DATA PROVIDED
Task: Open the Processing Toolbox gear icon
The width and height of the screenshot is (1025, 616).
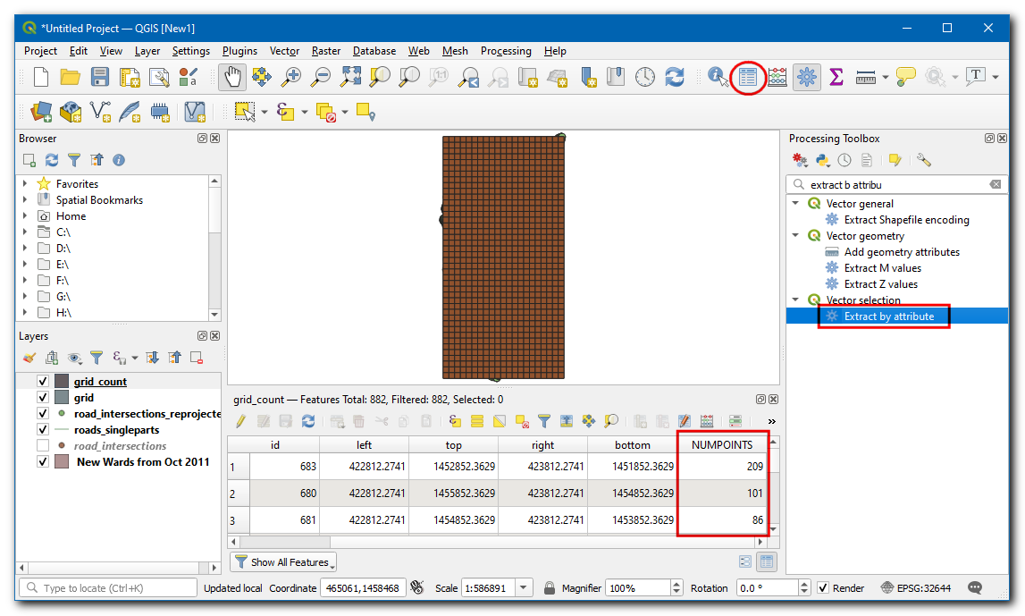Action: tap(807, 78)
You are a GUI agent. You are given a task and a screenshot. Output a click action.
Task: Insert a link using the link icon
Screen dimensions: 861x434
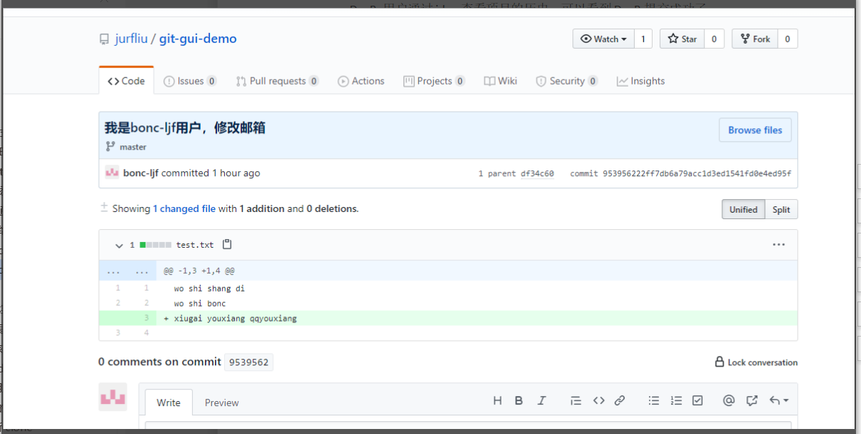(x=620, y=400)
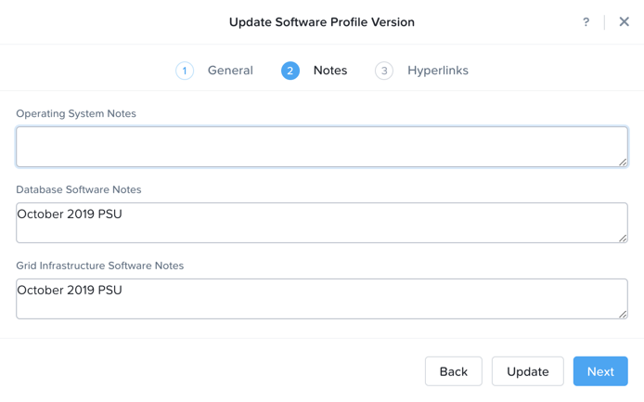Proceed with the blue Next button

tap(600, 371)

WHAT IS BEING ASKED
Write out exactly the lines from the one containing "The width and" through the end of the entries, both included. Pictures are not copied.

RESPONSE TO THIS EXERCISE
The width and height of the screenshot is (1025, 616).
Action: tap(807, 78)
You are a GUI agent. You are given a task and a screenshot. Output a click action.
Task: Insert a link using the link icon
Screen dimensions: 861x434
(x=620, y=400)
Proceed with the blue Next button

tap(600, 371)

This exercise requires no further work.